Extraction and analysis procedure

The cartridge was manually purged with 50 μl of the extraction solvent (90% methanol, 0.1% acetic acid, v/v), visually controlled by the clarity of the eluent. The cartridge with the sample was attached to the inlet of the ESI source, and the solvent flow (3 μl/min) was applied as well as a high voltage. Spectra acquisition was performed with the same instrument parameters that were obtained by routine calibration and tuning procedures in negative and positive modes. Experiments were performed using an LTQ XL ETD (ThermoFisher Scientific, San Jose, CA, USA) or LTQ XL Orbitrap ETD (ThermoFisher Scientific, San Jose, CA, USA) instrument in the clinic or the remote laboratory, respectively. The linear ion trap was operated at the “normal” scan rate, and the FTMS mass resolution was set to 30,000 (FWHM at m/z 400). The spectra were acquired in the ranges of m/z 500–1000 and m/z 100–2000 consequentially.

Automated analysis procedure setup

The following components were connected to a 6-port divert valve: (port 1) the pump, filled with the extraction solvent (as above) followed by the cartridge; (port 2) outlet to the ESI; (port 3) the pump, filled with the washing solvent (9 μl/min, 65% methanol, 30% isopropanol; 0.1% acetic acid, v/v); ports 4 and 5 were connected via capillary; and (port 6) the outlet to waste. The cartridge was manually purged with 50 μl of the extraction solvent visually controlled by the clarity of the eluent. At the start of the analysis, the divert valve was set at position 1–6, so the first 2 μl of the solvent passed through the cartridge was discarded to waste, and then, the divert valve switched to position 1–2 to deliver the extract into the ESI source. After the extract reached the ion source, the acquisition was initiated, and data were collected for 30 seconds each for negative mode using the LTQ and Orbitrap mass analyzers, followed by a similar positive mode acquisition.

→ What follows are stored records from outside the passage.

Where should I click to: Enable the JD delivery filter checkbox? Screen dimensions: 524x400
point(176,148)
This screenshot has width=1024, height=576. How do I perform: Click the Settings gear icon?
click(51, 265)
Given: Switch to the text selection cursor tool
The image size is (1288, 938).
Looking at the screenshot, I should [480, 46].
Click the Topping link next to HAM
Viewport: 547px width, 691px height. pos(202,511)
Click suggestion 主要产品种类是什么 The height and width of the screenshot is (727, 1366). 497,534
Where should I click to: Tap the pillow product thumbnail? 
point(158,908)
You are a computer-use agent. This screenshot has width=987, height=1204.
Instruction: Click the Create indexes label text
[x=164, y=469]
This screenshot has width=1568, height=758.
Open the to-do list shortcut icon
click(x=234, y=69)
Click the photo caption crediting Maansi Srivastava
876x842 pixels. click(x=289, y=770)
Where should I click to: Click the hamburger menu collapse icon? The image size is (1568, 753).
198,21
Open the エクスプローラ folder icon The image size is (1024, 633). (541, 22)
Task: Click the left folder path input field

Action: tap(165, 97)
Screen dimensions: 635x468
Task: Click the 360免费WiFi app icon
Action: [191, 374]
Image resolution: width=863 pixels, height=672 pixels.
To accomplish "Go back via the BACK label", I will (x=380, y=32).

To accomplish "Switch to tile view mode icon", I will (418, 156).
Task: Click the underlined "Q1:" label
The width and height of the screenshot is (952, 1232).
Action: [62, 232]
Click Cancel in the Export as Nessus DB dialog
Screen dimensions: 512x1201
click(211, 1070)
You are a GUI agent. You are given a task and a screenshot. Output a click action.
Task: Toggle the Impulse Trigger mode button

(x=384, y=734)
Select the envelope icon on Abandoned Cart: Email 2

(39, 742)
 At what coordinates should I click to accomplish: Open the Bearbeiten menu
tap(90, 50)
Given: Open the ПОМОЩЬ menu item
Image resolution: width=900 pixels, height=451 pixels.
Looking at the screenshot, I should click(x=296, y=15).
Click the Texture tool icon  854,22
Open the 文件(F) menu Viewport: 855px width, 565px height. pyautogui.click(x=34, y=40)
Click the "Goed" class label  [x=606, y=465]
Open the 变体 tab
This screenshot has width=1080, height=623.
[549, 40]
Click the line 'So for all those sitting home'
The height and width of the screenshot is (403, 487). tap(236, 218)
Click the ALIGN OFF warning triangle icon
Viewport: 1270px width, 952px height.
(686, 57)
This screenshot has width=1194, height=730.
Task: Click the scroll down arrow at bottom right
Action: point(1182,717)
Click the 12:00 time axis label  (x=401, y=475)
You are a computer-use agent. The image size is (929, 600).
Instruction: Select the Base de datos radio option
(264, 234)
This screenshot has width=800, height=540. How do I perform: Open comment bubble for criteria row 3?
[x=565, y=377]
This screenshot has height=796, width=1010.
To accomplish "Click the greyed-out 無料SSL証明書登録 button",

Post-acquisition procedure

After each acquisition, the union at the ion source inlet (for direct cartridge connection) or port 1 of the divert valve (for automated analysis setup) was flushed with isopropanol. The ion source was washed with the same solvent mixture or washing mixture as above until the intensity of the signal at m/z 600–900 Da decreased by at least 2 orders of magnitude from the level at the end of acquisition.

Data analysis

Each mass spectrum was averaged over a 5-second window and interpreted as an N-dimensional vector for PCA differentiation and cosine similarity calculation (the comparison of molecular profiles was made by the analysis of mass range m/z 600–1000). Lasso and LDA classifiers were trained using in-home developed software packages with K-fold cross-validation utilizing K = 6 with 20 repetitions.